Europe's car market as slumped as consumers find their budgets hit by unemployment and government austerity. The Peugeot rescue coincides with the news that Ford Motor Co will close a factory in Belgium employing 4,300 workers as it tries to stem losses in the region.
Peugeot is scrapping more than 10,000 jobs and a domestic plant to stem losses approaching 200 million euros a month, while developing future vehicles with General Motors to deliver more savings in five years' time.
But its restructuring efforts have proved to be too little, too late to counter the effects of Europe's brutal auto-market slump.
Reporting a 3.9 percent declined in third-quarter sales, Peugeot warned that net debt would rise to 3 billion euros by year end from 2.4 billion on June 30, as an asset sell-off fails to keep pace with losses.

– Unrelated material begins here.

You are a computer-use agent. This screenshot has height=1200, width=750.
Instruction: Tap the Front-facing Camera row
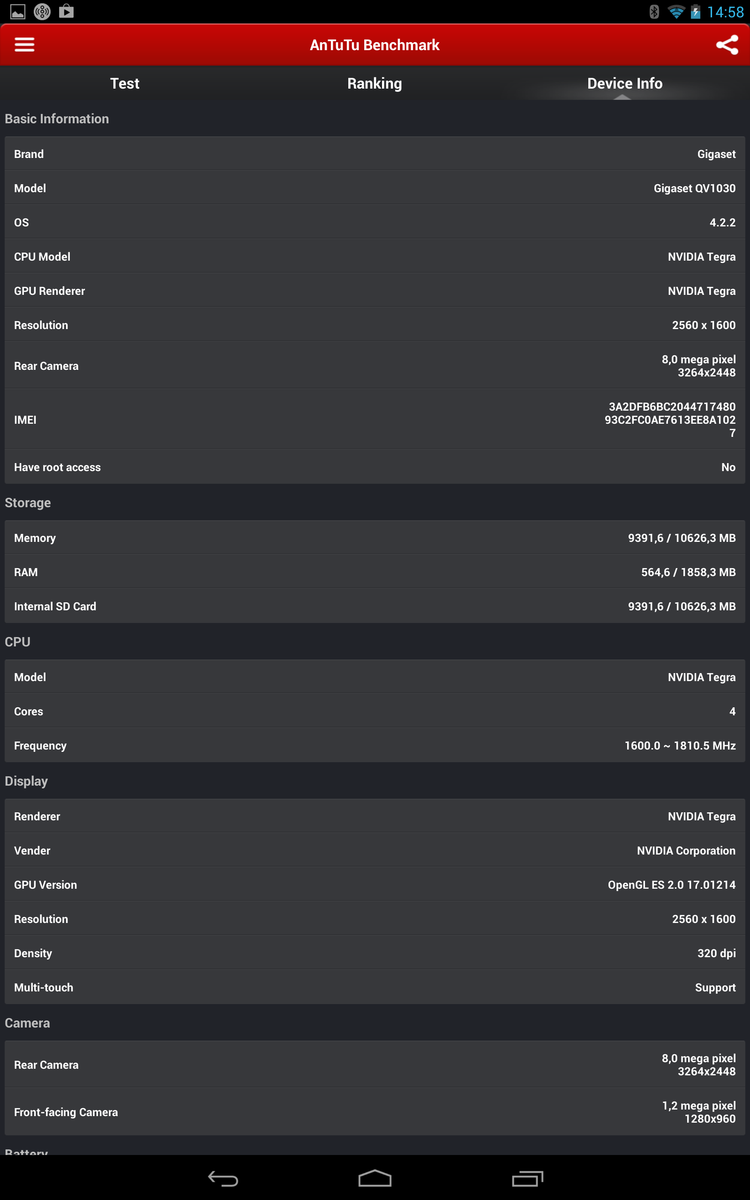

The debt outlook also reflects dimmer prospects for 57.4 percent-owned parts business Faurecia, which cut its full year earnings forecast on Monday.
"The competitive environment is getting tougher, with increased pricing pressure and ongoing deterioration in the markets of southern Europe," Peugeot said.
Sales fell to 12.93 billion euros in the three months ended September 30 as revenue from the core carmaking division dropped 8.5 percent to 8.52 billion euros.
The automaker cut its full-year European outlook to predict a 9 percent market decline, worse than the 8 percent contraction forecast last month.
Talks with new alliance partner General Motors have settled on four joint vehicle programmes, Peugeot said on Wednesday, outlining plans for joint development of two small cars, a compact crossover and a larger vehicle.
Peugeot turned to the French government after a Moody's credit rating downgrade earlier this month threatened to relegate the lending division to junk status, hobbling the sales financing business.
The refinancing deal will be "finalised in coming days" and comply with European Union rules, Chief Financial Officer Jean-Baptiste de Chatillon told reporters and analysts on Wednesday.
"It's not state aid, it's state support," de Chatillon said, adding that Peugeot would pay for the state guarantee. "It's priced at market values.
In addition to the board appointments, French Prime Minister Jean-Marc Ayrault said Peugeot was expected to trim its planned job cuts in return for the aid.
"The government has no intention of handing out gifts like this without return commitments," Ayrault said on France Inter radio.
The German state of Lower Saxony, a major Volkswagen shareholder, has said it would oppose the Peugeot rescue plan as a possible breach of EU rules.
Brussels has not yet been informed of any bailout agreement and cannot comment on the specifics of the case, a European Commission spokesman said on Tuesday.
In a separate statement on Wednesday, Peugeot said its board had agreed to refrain from proposing dividends, buying back shares or issuing stock options to executives as long as the company's debt benefits from state guarantees.